The results of this pilot study suggest that adolescents with JFM and joint hypermobility show similar clinical pain intensity levels to those with JFM without joint hypermobility; however, those with joint hypermobility had lower levels of overall physical impairment. We found small differences in biomechanics between joint hypermobility groups during a landing and jumping task (e.g., hip [sagittal] angle; hip [frontal and transverse] and knee [transverse] moments). Specifically, those with joint hypermobility may demonstrate greater hip flexion (Fig. 6), decreased hip abduction moment (Fig. 7), and potentially greater knee flexion compared to those without joint hypermobility.

Our preliminary findings indicate among adolescents with JFM, those with joint hypermobility may demonstrate decreased joint stiffness during landing, a biomechanical feature that is consistent with excessive joint laxity [32]. Study findings also suggest other differences in movement among those with joint hypermobility, including greater transverse plane hip and knee moment during propulsion (near the end of the stance phase; Fig. 7), that were not observed in those without joint hypermobility. Taken together, these findings could indicate that JFM patients with joint hypermobility may demonstrate differences in hip position and movement compared to those without joint hypermobility. Such differences could be associated with increased forces exerted in the knees, which has been associated with increased risk for injury in adolescent athletes [33]. Joint stiffness or greater muscular supported movement has been shown to be protective against lower extremity injury risk [34]; conversely, reduced stiffness, as potentially demonstrated in this task among individuals with joint hypermobility, would indicate differences in how they compensate when landing compared to individuals without joint hypermobility which could pose a greater risk for injury. These pilot results are consistent with previous research demonstrating that individuals with joint hypermobility may be prone to differences in knee biomechanics [12, 13]. Further study is warranted to examine whether these biomechanical differences in joint hypermobility patients affect how they respond to typical physical therapy or exercise recommendations.

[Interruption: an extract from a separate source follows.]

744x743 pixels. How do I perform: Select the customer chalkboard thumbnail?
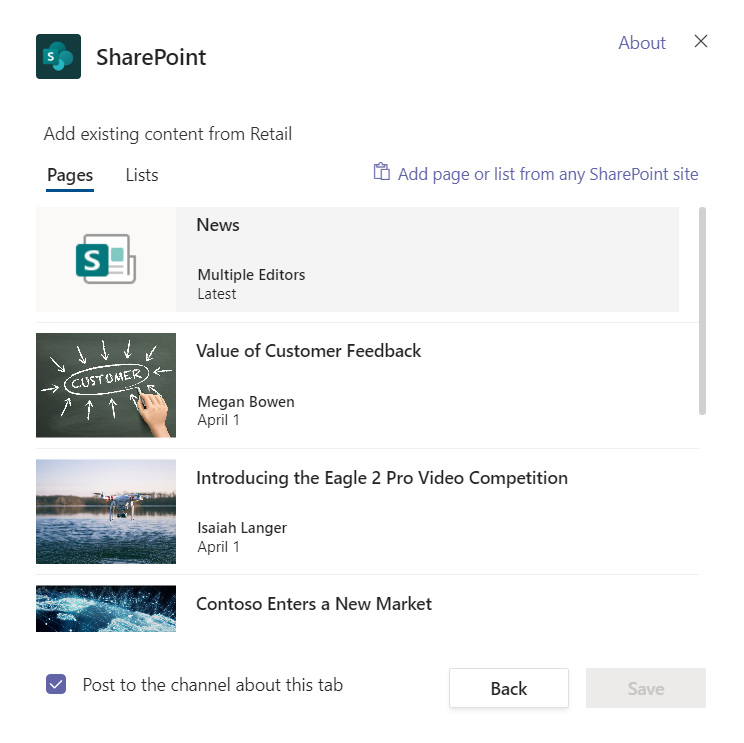106,385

This pilot study has several limitations. First, the small sample size may not have provided enough power to detect significant group differences. Additionally, this study was a secondary analysis involving participants with a primary diagnosis of JFM, and results may not generalize to other chronic musculoskeletal pain conditions or those with joint hypermobility without chronic pain at all. In addition, joint hypermobility group classifications were based on adolescents’ Beighton scores, and there is some debate over appropriate clinical cut-off scores to use in pediatric populations [35]. Beighton scores also do not capture joint laxity in other prominent areas of the body that were pertinent to strength assessments in the current study (e.g., hips, internal/external rotation of knees).

Conclusion

These results tentatively support the use of neuromuscular training and exercise programming in adolescents with chronic musculoskeletal pain, regardless of joint hypermobility status; though, additional work is needed to address concerns regarding our study findings being attributed to error alone. However, findings also do suggest subtle differences in biomechanics in adolescents with JFM who also have joint hypermobility. Based on these preliminary findings, these differences in body biomechanics may be worth examining in more definitive studies with larger samples, to determine how exercise programs can be best modified for patients with joint hypermobility.